◆ Texte:
********************

Qu’est-ce-qui changerait vraiment avec une présidence Démocrate aux États-Unis ?


Par Moon of Alabama − Le 31 octobre 2020

Pepe Escobar est aussi pessimiste que moi à propos d’une administration Harris (Biden). La politique étrangère entrante de l’équipe serait le retour du Blob [le marais de l’État profond] qui a mené sept guerres sous l’administration Obama / Biden :

En nous inspirant du [Projet d’intégrité de la transition], jouons un retour des Democrates à la Maison Blanche - avec la perspective d’une présidente Kamala prenant le relais le plus tôt possible. Cela signifie, essentiellement, le retour du Blob.

Le président Trump l'appelle «le marais». L'ancien conseiller adjoint à la sécurité nationale d'Obama, Ben Rhodes - un politicard médiocre - a au moins inventé le terme plus funk de «Blob», appliqué au gang incestueux de la politique étrangère de Washington DC, aux groupes de réflexion, aux universitaires, aux journaux - du Washington Post au New York Times , et à cette Bible non officielle, le magazine Foreign Affairs.

********************

◆ Données fournies:
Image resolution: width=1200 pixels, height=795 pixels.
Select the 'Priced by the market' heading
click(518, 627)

********************

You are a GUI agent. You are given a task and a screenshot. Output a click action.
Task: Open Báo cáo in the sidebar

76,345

********************

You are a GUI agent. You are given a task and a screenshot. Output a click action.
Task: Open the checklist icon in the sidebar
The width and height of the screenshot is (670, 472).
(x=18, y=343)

********************

◆ Exercices proposés:
A. Dans le texte sur une présidence démocrate aux États-Unis, qui a inventé le terme de «Blob» ?
B. Poursuivez le texte sur une présidence démocrate aux États-Unis à la suite de sa dernière phrase.

◆ Réponses attendues:
A. Ben Rhodes, l'ancien conseiller adjoint à la sécurité nationale d'Obama.

B.
Une présidence Démocrate, tout de suite, devra faire face aux implications de deux guerres : Guerre froide 2.0 contre la Chine et l'interminable GWOT (Global War on Terror), rebaptisé OCO (Overseas Contingency Operations) par l'administration Obama-Biden.

L’équipe Démocrate de la Maison Blanche décrite par Escobar : Hillary Clinton, Blinken, Rice, Flournoy, serait une assemblée de bellicistes bien connus qui plaident tous pour des politiques agressives. Les principaux «ennemis», la Russie et la Chine, seraient les mêmes que sous Trump. La Syrie, le Venezuela, l’Iran et d’autres resteraient sur la liste des cibles américaines. La politique étrangère américaine ne changerait donc guère de la version Trump mais serait probablement gérée avec une compétence plus meurtrière.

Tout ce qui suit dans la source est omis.